Condamner Dieudonné pour ces propos précis, c'est lui donner raison, c’est faire exister la persécution dont il se dit victime, et donner raison à tous ceux qui, après les attentats, ont affirmé que la liberté d'expression était un droit à dimension variable.
On ne peut accepter que certains propos dans l’air du temps soient tolérés, et que d’autres soient condamnés alors qu’ils ne relèvent pas d’une atteinte manifestement disproportionnée à certains droits et intérêts.
Défendre la liberté d'outrage de "Charlie Hebdo" par de grandes déclarations, par des appels aux valeurs renouvelés, des marches solennelles, pour finir par condamner ces propos, c’est renier l’esprit de la mobilisation de janvier. Voltaire Evelyn Beatrice Hall disait :
"Je ne suis pas d’accord avec ce que vous dites, mais je me battrai jusqu’à la mort pour que vous ayez le droit de le dire".

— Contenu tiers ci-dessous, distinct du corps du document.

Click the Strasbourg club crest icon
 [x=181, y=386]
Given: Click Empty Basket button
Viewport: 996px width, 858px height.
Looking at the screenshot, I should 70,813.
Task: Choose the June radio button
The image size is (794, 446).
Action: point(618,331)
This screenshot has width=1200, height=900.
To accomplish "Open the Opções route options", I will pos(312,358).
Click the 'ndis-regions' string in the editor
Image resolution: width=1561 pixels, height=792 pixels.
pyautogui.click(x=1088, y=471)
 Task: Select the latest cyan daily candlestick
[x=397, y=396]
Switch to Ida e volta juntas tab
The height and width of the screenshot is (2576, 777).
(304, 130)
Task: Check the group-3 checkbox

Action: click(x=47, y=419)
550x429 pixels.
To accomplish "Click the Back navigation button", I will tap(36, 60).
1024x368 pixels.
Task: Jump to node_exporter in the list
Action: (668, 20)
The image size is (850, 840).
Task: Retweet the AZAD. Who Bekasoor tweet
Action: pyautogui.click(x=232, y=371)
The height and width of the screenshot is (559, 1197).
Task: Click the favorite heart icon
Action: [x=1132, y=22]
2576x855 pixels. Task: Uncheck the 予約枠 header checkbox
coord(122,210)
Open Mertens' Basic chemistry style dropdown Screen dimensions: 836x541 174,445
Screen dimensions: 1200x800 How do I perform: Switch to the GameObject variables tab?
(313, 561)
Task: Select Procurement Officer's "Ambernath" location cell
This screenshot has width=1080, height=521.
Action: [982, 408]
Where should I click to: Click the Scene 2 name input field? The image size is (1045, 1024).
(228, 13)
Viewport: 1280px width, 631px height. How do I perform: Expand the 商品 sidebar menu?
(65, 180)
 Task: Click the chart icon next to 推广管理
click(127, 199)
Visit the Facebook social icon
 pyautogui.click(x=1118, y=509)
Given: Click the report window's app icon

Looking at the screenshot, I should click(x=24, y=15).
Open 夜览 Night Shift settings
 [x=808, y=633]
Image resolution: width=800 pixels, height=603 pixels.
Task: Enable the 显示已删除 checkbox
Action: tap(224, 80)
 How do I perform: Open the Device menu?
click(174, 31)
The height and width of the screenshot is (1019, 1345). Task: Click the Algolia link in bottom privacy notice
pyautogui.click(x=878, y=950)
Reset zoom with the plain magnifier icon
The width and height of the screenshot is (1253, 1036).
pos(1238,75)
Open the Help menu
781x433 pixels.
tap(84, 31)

On a longtemps attribué cette phrase à Voltaire, dont on redécouvre aujourd'hui le "Traité sur la tolérance".
La question n’est pas ici de défendre un homme, mais un principe primordial. Plus qu'un paradoxe, ne pas le faire après le 11 janvier serait une véritable hypocrisie.
Source : Le Nouvel'Obs

1 commentaire:

  1. D'accord à 200% avec cet article, et pourtant je ne trouve aucun humour à l'antipathique Dieudonné.